What you will do: In the records below, repeat exactly the lines between the line holding "The width and height of the screenshot is (596, 430)." and the line holding "907x680 pixels.", inclusive, and drop the pictures.

Input records:
════════════════════

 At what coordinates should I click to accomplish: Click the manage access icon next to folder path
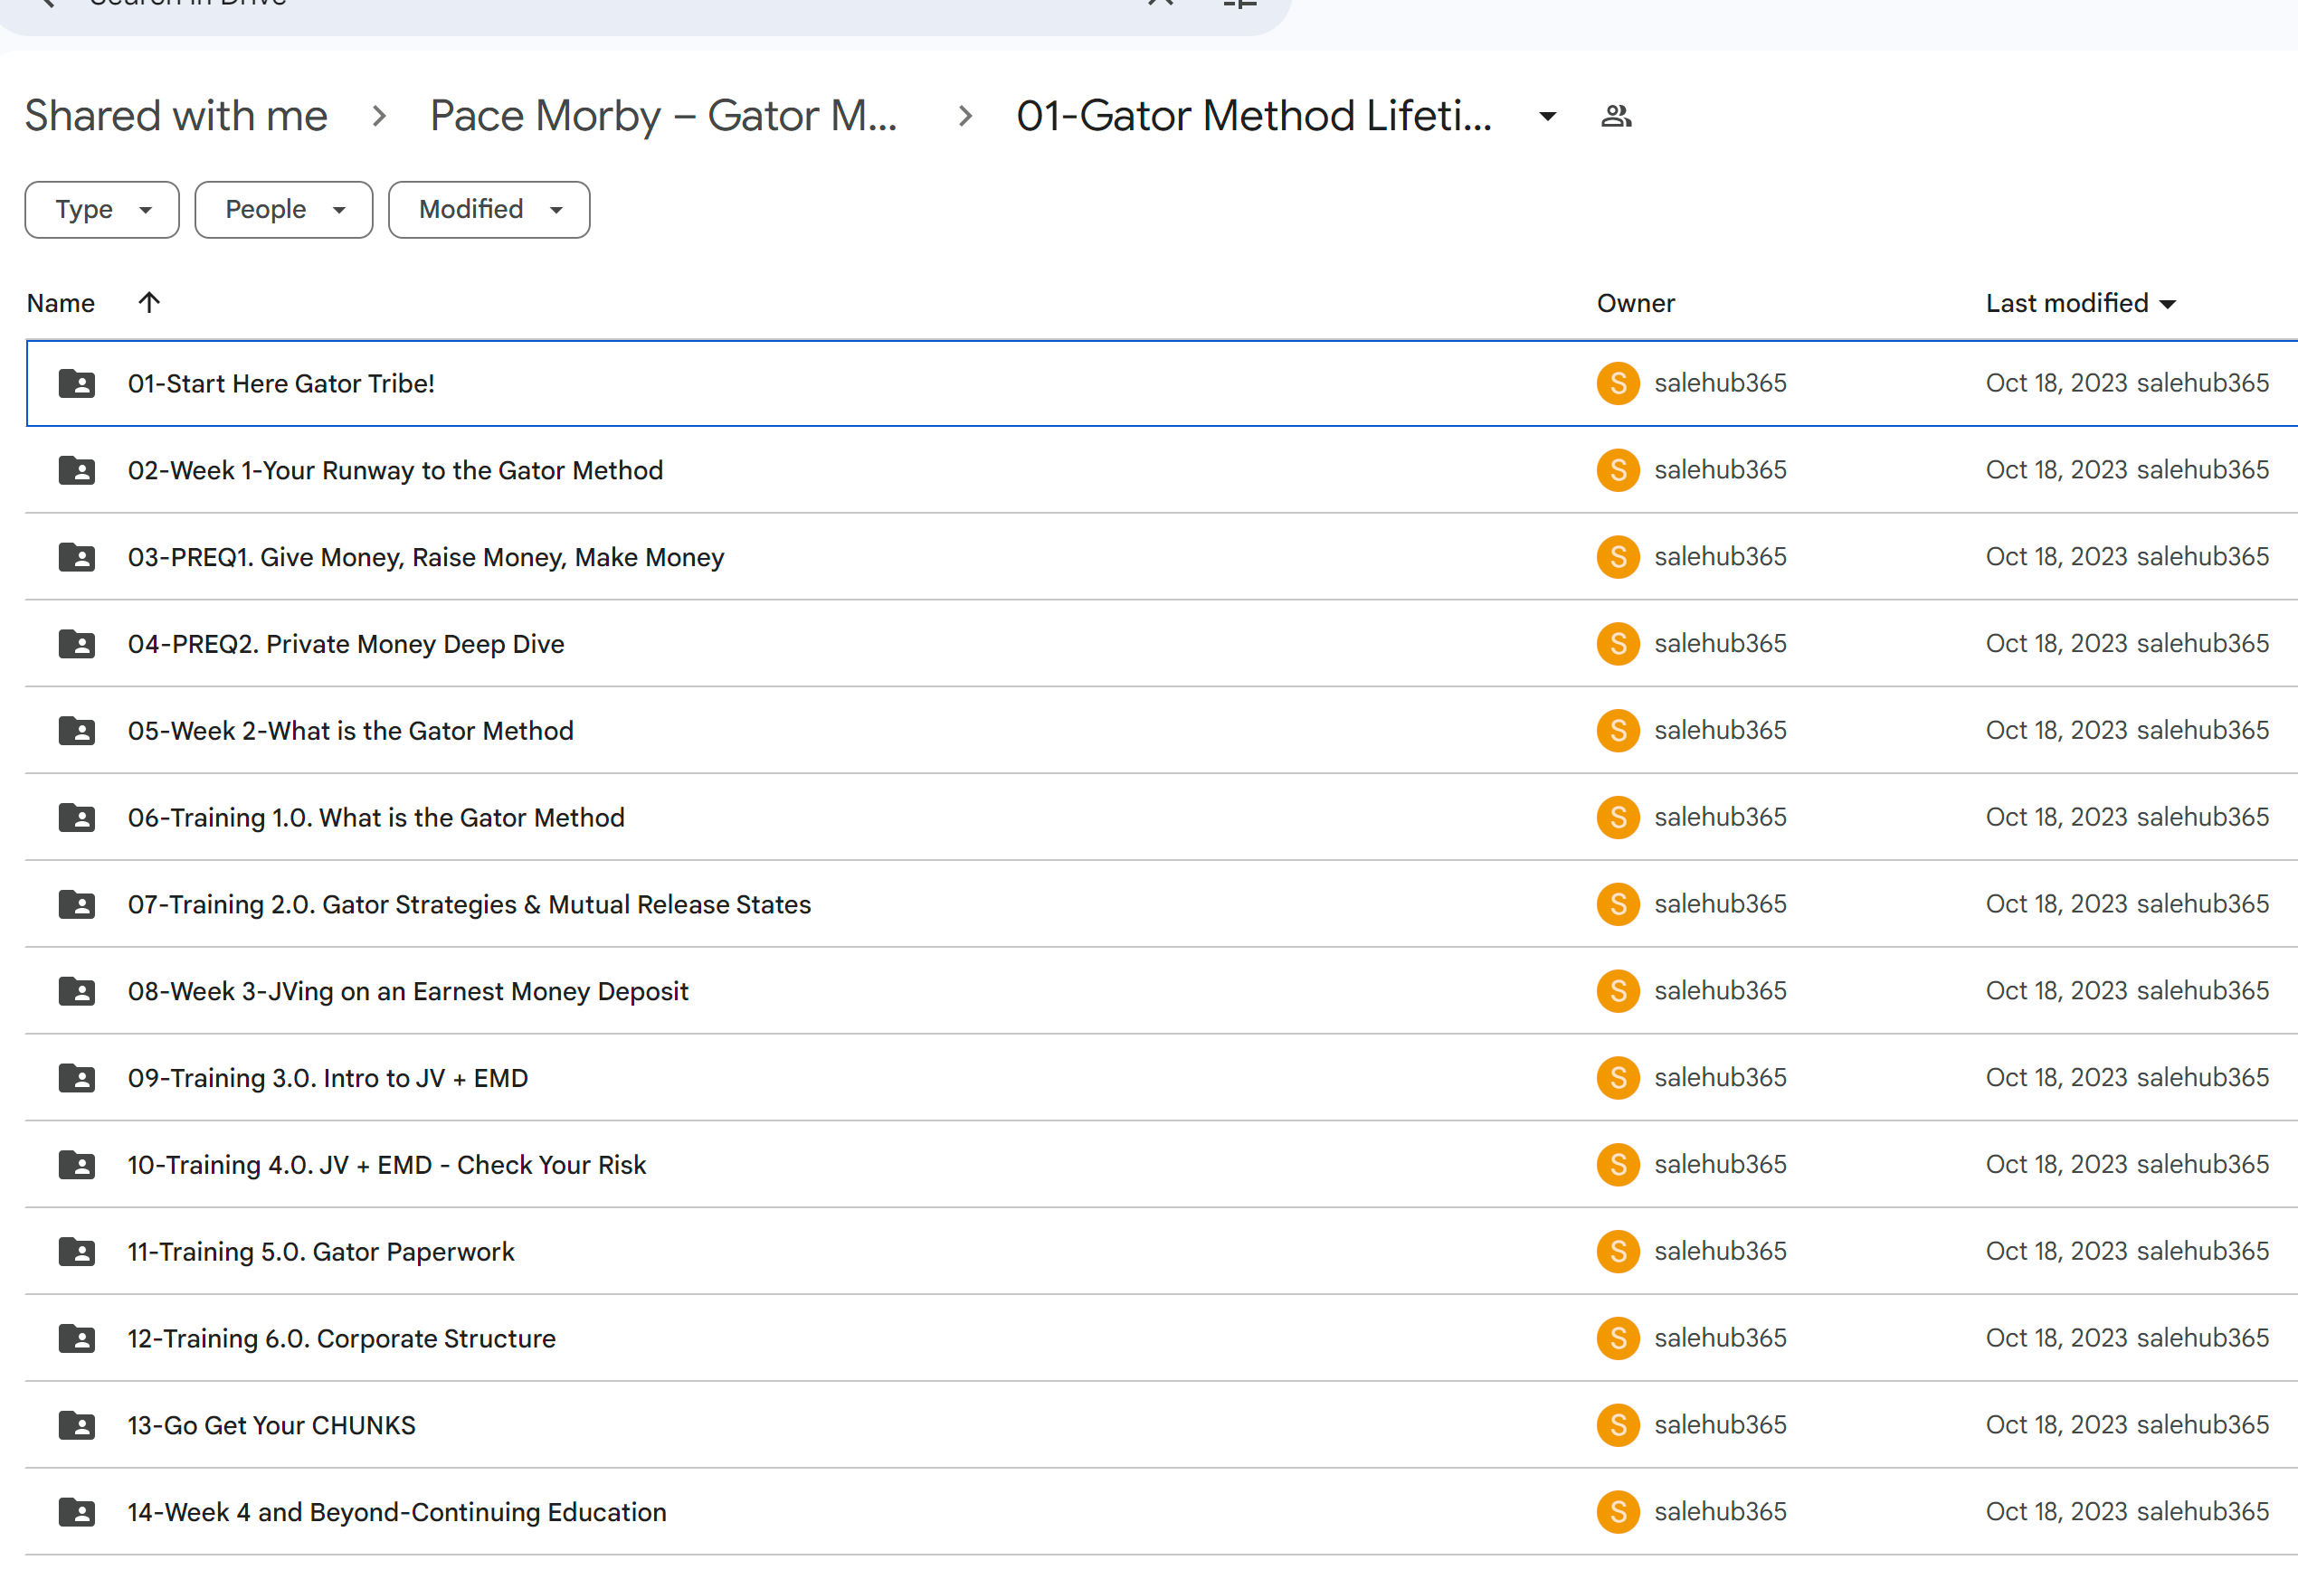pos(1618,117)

════════════════════

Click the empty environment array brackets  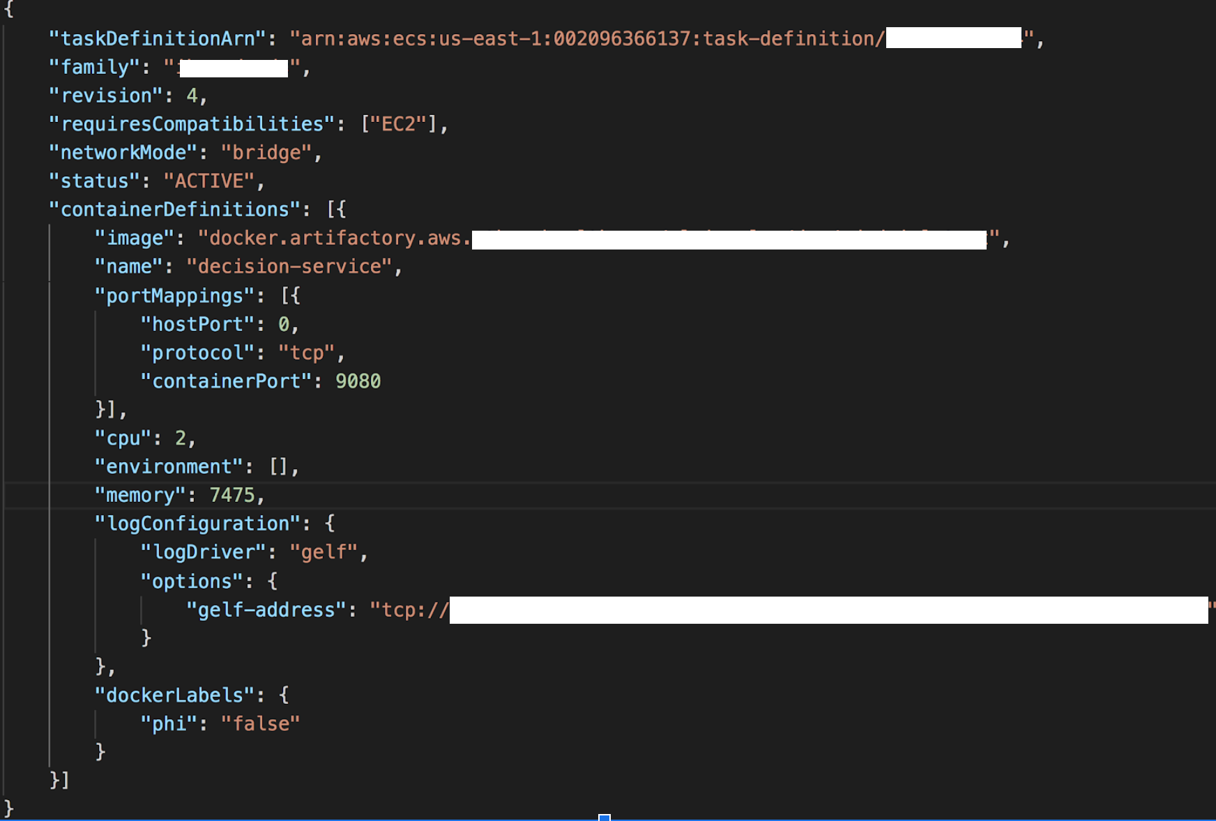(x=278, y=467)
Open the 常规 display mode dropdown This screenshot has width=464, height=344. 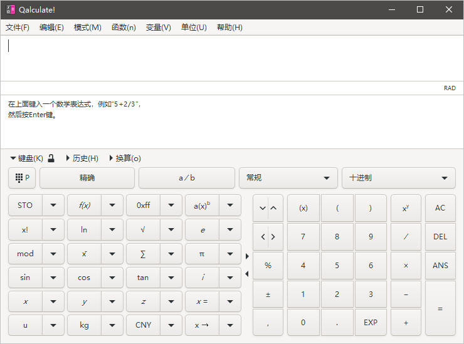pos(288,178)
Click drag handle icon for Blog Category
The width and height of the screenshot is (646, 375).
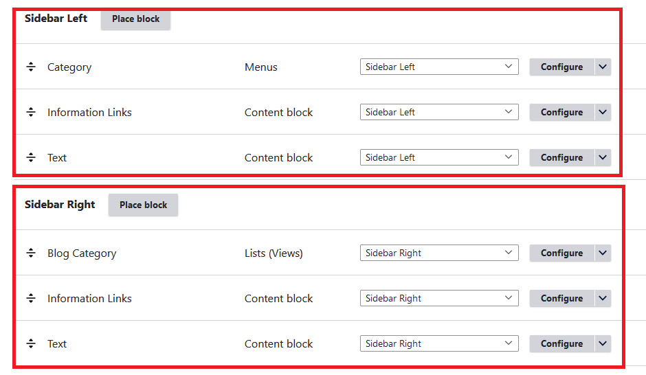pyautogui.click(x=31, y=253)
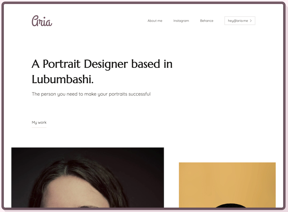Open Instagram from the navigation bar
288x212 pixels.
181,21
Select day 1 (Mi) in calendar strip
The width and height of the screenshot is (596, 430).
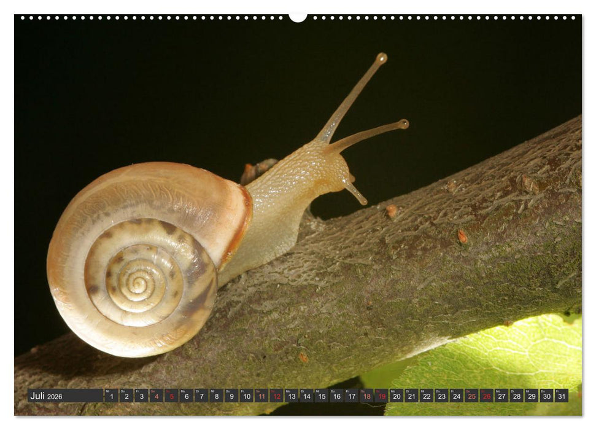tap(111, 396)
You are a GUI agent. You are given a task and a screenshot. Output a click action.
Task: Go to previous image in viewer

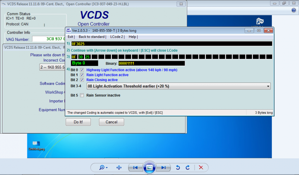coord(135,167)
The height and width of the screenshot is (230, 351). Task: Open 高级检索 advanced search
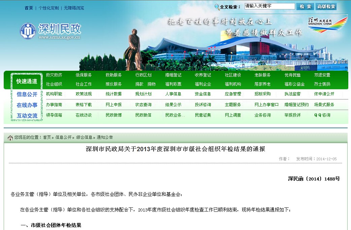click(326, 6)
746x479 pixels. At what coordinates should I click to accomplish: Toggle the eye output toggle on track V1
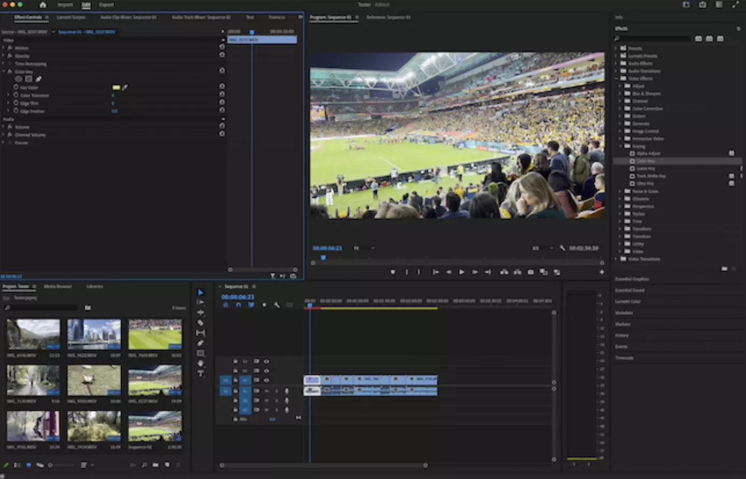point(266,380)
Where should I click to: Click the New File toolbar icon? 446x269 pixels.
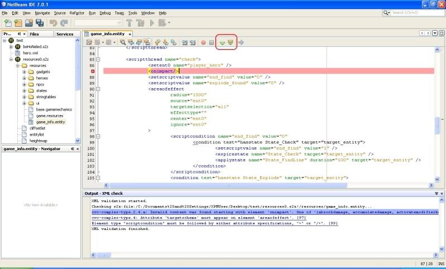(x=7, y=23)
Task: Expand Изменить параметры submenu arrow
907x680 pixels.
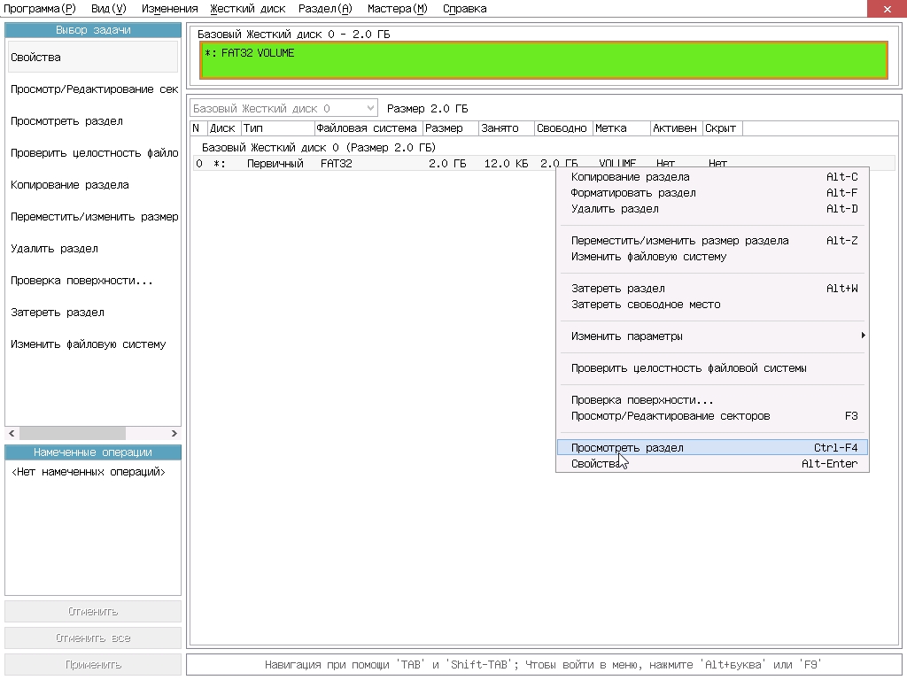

════════════════════

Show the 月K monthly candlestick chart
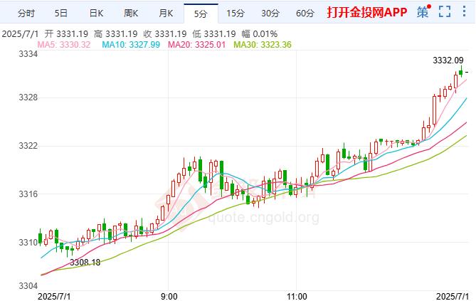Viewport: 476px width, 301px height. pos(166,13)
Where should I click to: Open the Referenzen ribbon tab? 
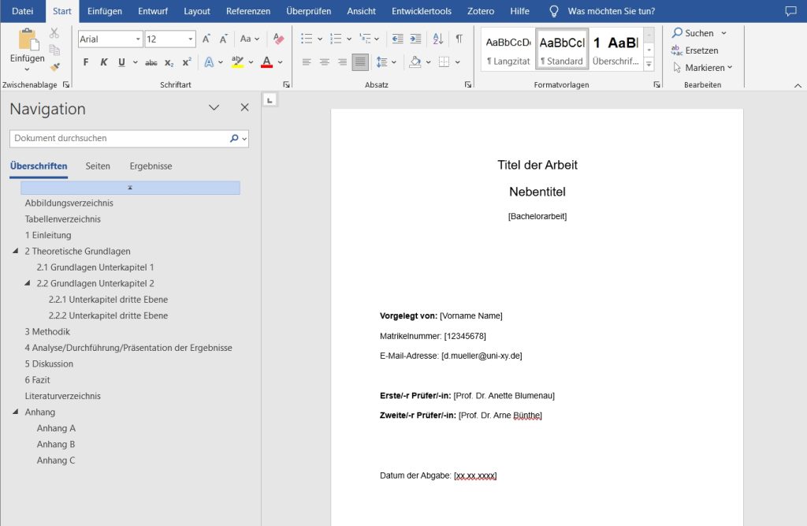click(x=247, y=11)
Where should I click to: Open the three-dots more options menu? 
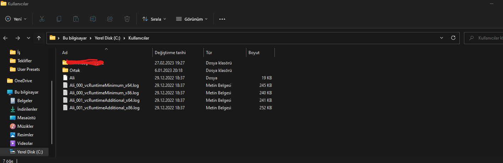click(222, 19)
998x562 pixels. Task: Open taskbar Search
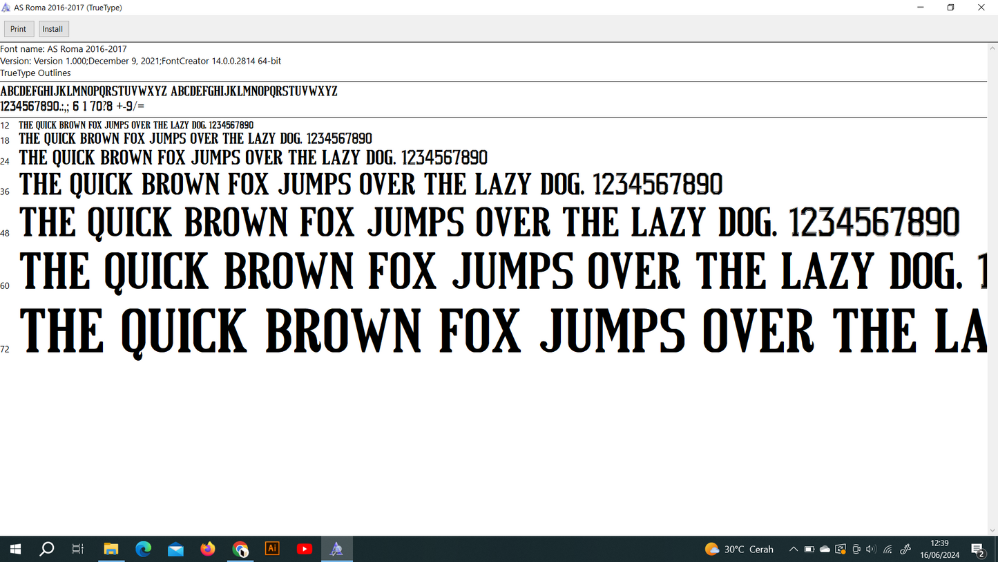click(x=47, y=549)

════════════════════

Response area:
The width and height of the screenshot is (596, 430).
tap(111, 396)
You are a GUI agent. You are given a task and a screenshot. Output a click action.
Task: Go to previous image in viewer

coord(135,167)
The height and width of the screenshot is (230, 351). Task: Open 高级检索 advanced search
click(326, 6)
746x479 pixels. At what coordinates should I click to accomplish: Toggle the eye output toggle on track V1
point(266,380)
Where should I click to: Click the New File toolbar icon? 446x269 pixels.
(x=7, y=23)
Task: Expand Изменить параметры submenu arrow
907x680 pixels.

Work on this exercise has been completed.